# Dealer overfilled oil again



## jaja123 (Jan 17, 2011)

so the second time my dealer overfilled my oil -_-

Should i just simply drain it through the drain plug? that could get really messy or is it ok? Its about 2 cm above the max line just about where the measuring part ends. I did the last oil change myself but the plan was to alternate between changes to do every 5k. I read up some stuff and there can be really bad outcomes from too much oil. Also not really related but I got the car and it was really hot as hell in the engine bay. Sure hope he wasnt beating the living snot out of it and they know its flashed with bolt ons and was some young Hispanic guy. I had to tell them it was flashed because that rough idle update that had. Im glad he at least told me though.


----------



## Jayj (Jul 1, 2011)

The best way would be to use a vacuum fluid recovery tank. Have a nifty one called "vacula" and feed the hose down the Dipstick tube. If that's not an option just get under there with the engine cold and loosen the drain plug and let it drain the appropriate amount. I wouldn't think too much into your engine being hot. There might have been a required test drive after the oil change and it was at operating temp when they handed you the keys.


----------



## thygreyt (Jun 7, 2009)

jaja123 said:


> so the second time my dealer overfilled my oil -_-
> 
> Should i just simply drain it through the drain plug? that could get really messy or is it ok? Its about 2 cm above the max line just about where the measuring part ends. I did the last oil change myself but the plan was to alternate between changes to do every 5k. I read up some stuff and there can be really bad outcomes from too much oil. Also not really related but I got the car and it was really hot as hell in the engine bay. Sure hope he wasnt beating the living snot out of it and they know its flashed with bolt ons and was some young Hispanic guy. I had to tell them it was flashed because that rough idle update that had. Im glad he at least told me though.

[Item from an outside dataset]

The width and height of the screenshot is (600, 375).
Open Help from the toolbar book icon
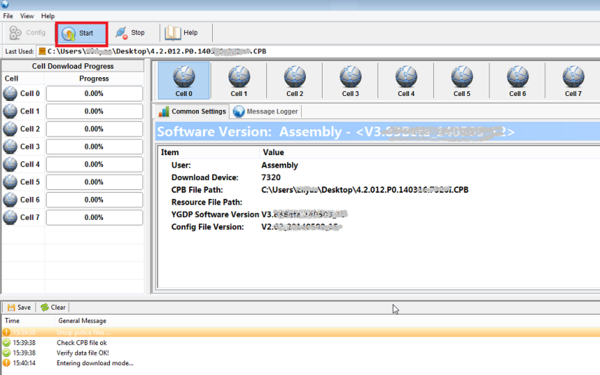click(181, 33)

lol, remember that most people here only know the english system....

anyways 2cm is about 3/4 inch...

the thing with overfilling is that it might cause premature failure of the cat converter.... good? not at all...

fix: drain some oil.... and refill if necessary.


----------



## jaja123 (Jan 17, 2011)

thygreyt said:


> lol, remember that most people here only know the english system....
> 
> anyways 2cm is about 3/4 inch...
> 
> ...


haha i didnt even think about that. I also heard that too much oil could aerate the oil causing less lubrication and that you could also blow seals. Those are probably not too likely hopefully. I think ima just go under and crack the plug a bit and clean up. Ill probably do it another day though as its wet and nasty outside. It shouldn't be a big priority I don't think


----------



## vwluger22 (Jan 25, 2005)

Why not go back to the dealer and have them do there job? You payed them didnt you? 

Sent from my DROID RAZR using Tapatalk 2


----------



## jaja123 (Jan 17, 2011)

vwluger22 said:


> Why not go back to the dealer and have them do there job? You payed them didnt you?
> 
> Sent from my DROID RAZR using Tapatalk 2


no its under the 3 year carefree maintenance. Ill just do it myself no biggie.


----------



## vwluger22 (Jan 25, 2005)

Oh ok they Are still getting paid one way or another. I would at least call and let them know.:thumbup:

Sent from my DROID RAZR using Tapatalk 2


----------



## jaja123 (Jan 17, 2011)

was lazy and picked up a siphon. put the tube down there a few times and its all good. its now at the max arrow which should be fine.


----------



## eatrach (May 13, 2004)

I just don't get it. How could a dealer mess-up like that. i can understand on the BMW E9X M3 (no dipstick), but on the 2.5L. Come on give me a break!


----------



## OMGitsDUBBER (Nov 21, 2010)

jaja123 said:


> Sure hope he wasnt beating the living snot out of it and they know its flashed with bolt ons and was some *young Hispanic guy.*


----------